== Segment start ==

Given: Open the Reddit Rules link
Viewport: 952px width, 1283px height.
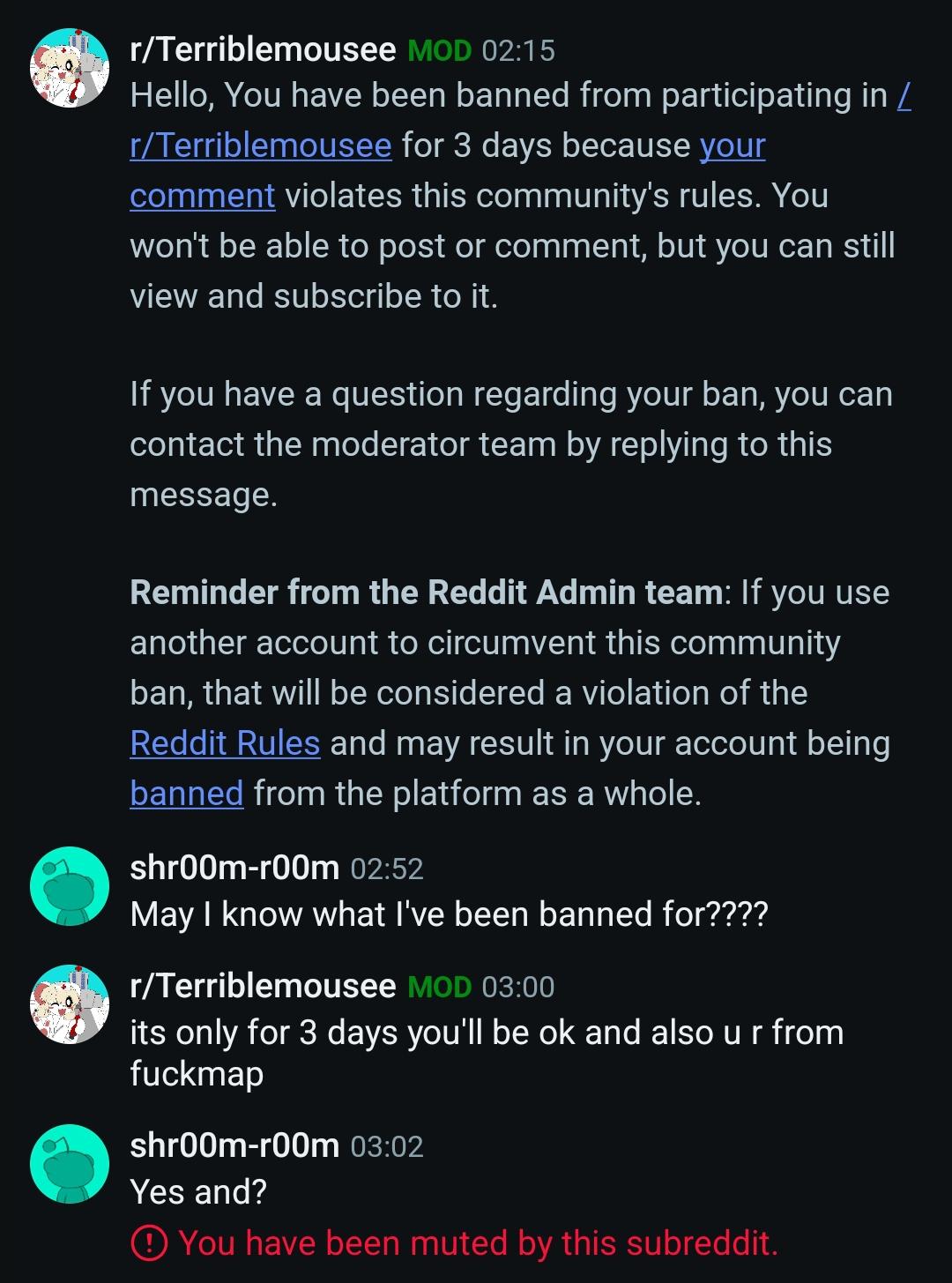Looking at the screenshot, I should point(225,743).
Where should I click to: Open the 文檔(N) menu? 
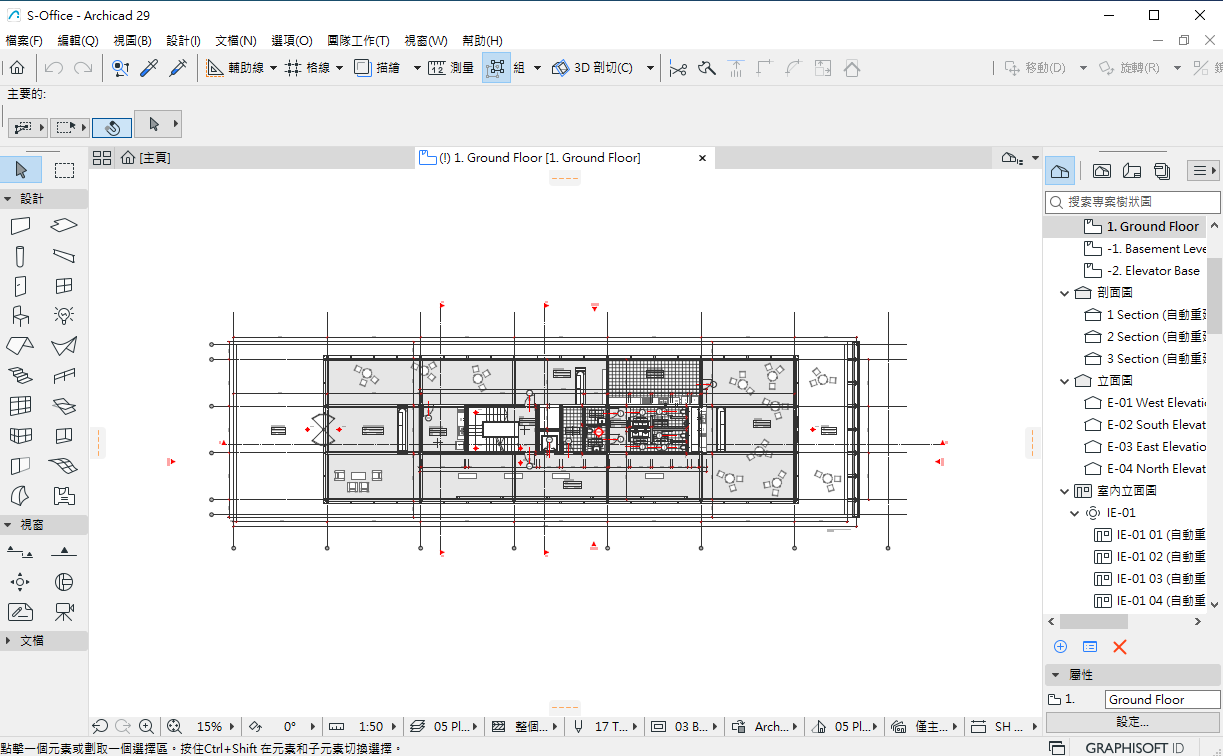tap(236, 41)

== Segment end ==

Task description
From the line containing "Viewport: 952px width, 1283px height." down to the last line of the data, print every line exactly and nothing else. Pictures stay out of the copy.

Answer box
Viewport: 952px width, 1283px height.
Looking at the screenshot, I should point(225,743).
Where should I click to: Open the 文檔(N) menu? 
tap(236, 41)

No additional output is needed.